Much debate has emerged over the term "4G" and the fact that mobile operators are applying it to their various flavors of high-speed data networks--despite the fact that none of today's technologies is officially 4G.
Sprint Nextel (NYSE:S) and Clearwire (NASDAQ:CLWR) call WiMAX 4G, T-Mobile USA now brags that its HSPA+ network is the largest 4G network in the country, MetroPCS (NYSE:PCS) calls its slower LTE network 4G and Verizon Wireless (NYSE:VZ) will come to market next month using the marketing term "4G LTE." Meanwhile, the International Telecommunication Union recently ratified LTE-Advanced and WiMAX's 802.16m as official 4G standards--not WiMAX, HSPA+ or LTE.
That action, of course, is not stopping operators from using the 4G label, and it has come to the point of no return. Verizon Wireless couldn't very well call its service something else when its competitors are bragging about their 4G advantages. Consumers may not know exactly what 4G is, but they get the idea that it must be a pretty important feature.

*Excerpted records*:

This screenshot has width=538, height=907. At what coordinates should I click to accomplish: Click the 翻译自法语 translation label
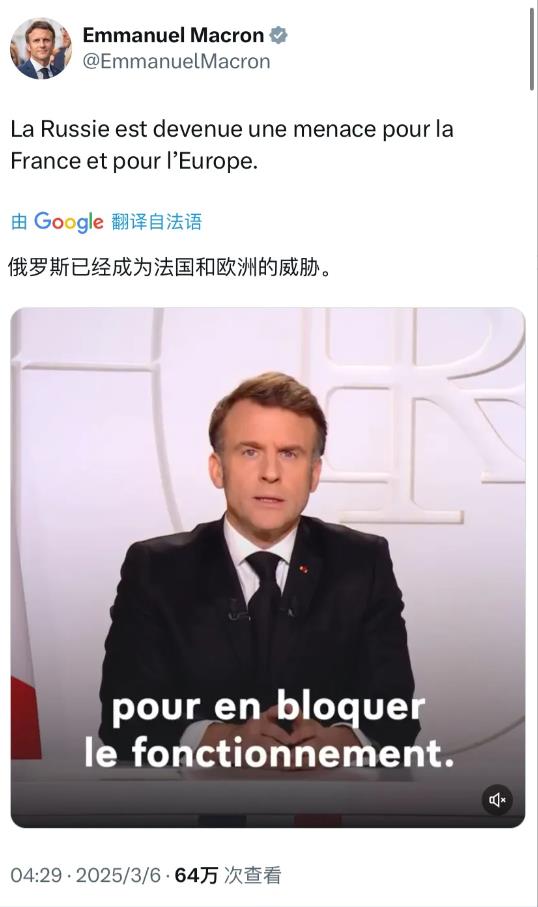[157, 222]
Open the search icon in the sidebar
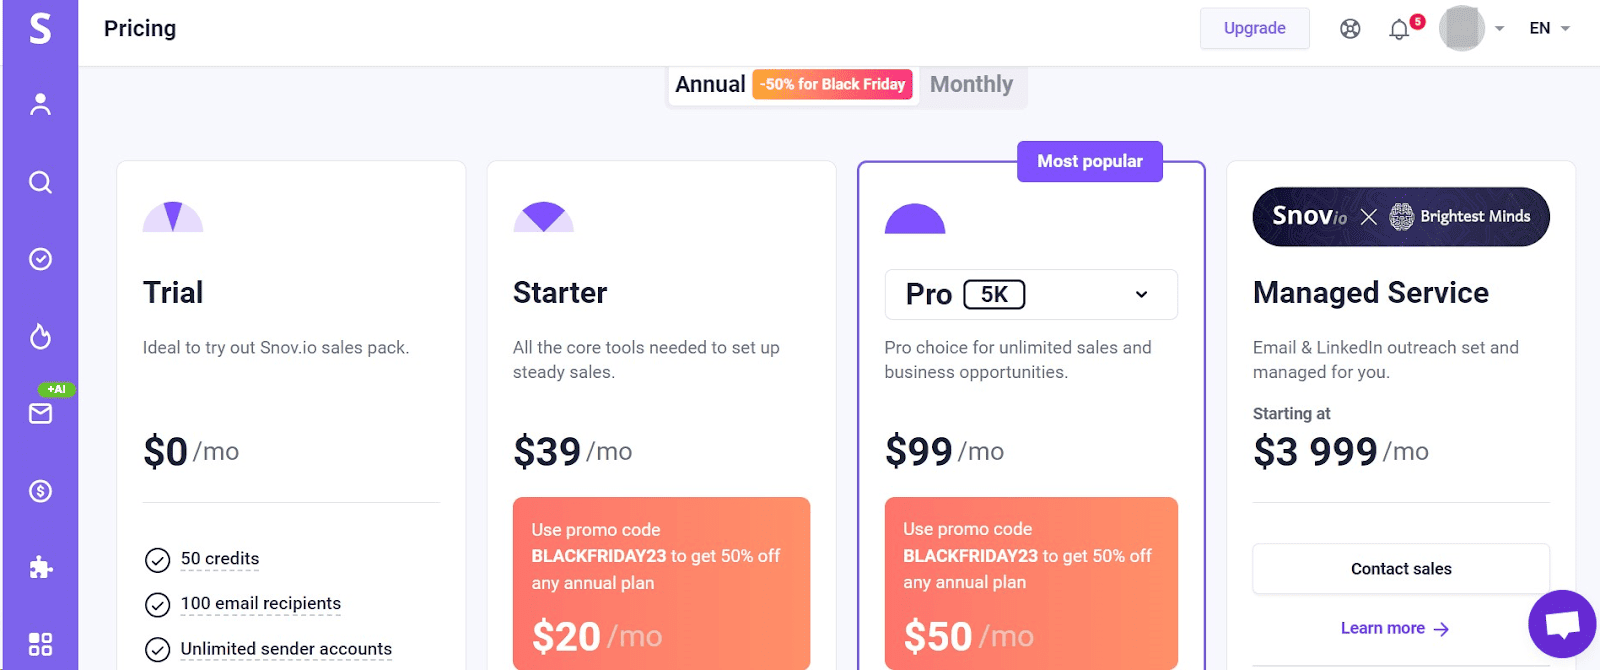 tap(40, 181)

--

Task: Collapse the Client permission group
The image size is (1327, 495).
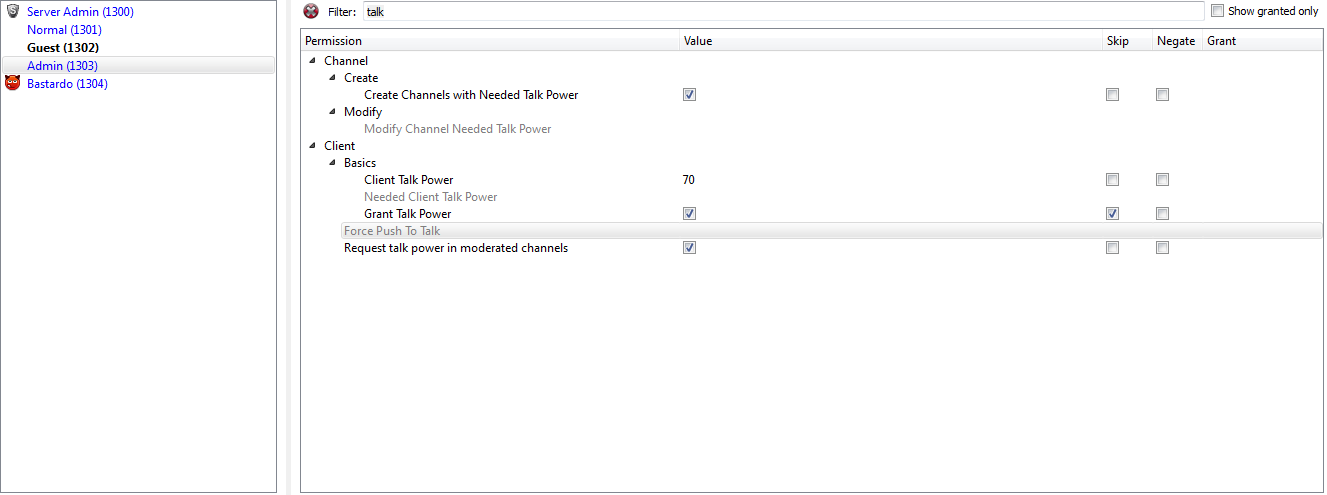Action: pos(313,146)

*What the task asks*:
Continue the text on mobile operators' use of the "4G" label, picking up after its last sentence.

*Result of the task*:
At this point there really is no clear marketing delineation as to how one operator's "4G" is better than another's, except for the fact that T-Mobile says its footprint is bigger. Verizon's challenge will be to set apart its 4G experience from those of its competitors. And so far Verizon's marketing message looks complicated.
The graphic on Verizon's LTE webpage that aims to compare its LTE network with HSPA+ offered by AT&T and T-Mobile clearly shows LTE being faster, but that of course is based on certain network principals, such as the amount of spectrum used, which Verizon notes in the fine print.
Verizon also risks over-hyping its technology. As Jeff Belk, managing director of ICT168 Capital, points out in a recent GigaOm article, Verizon may be over-promising through a statement like this on the "What can I do with it?" section of its LTE website: "Stream your favorite director's cut without annoying buffering. Or better yet, download and view full-length HD quality movies. ... Watch live TV in mobile high definition right on your laptop."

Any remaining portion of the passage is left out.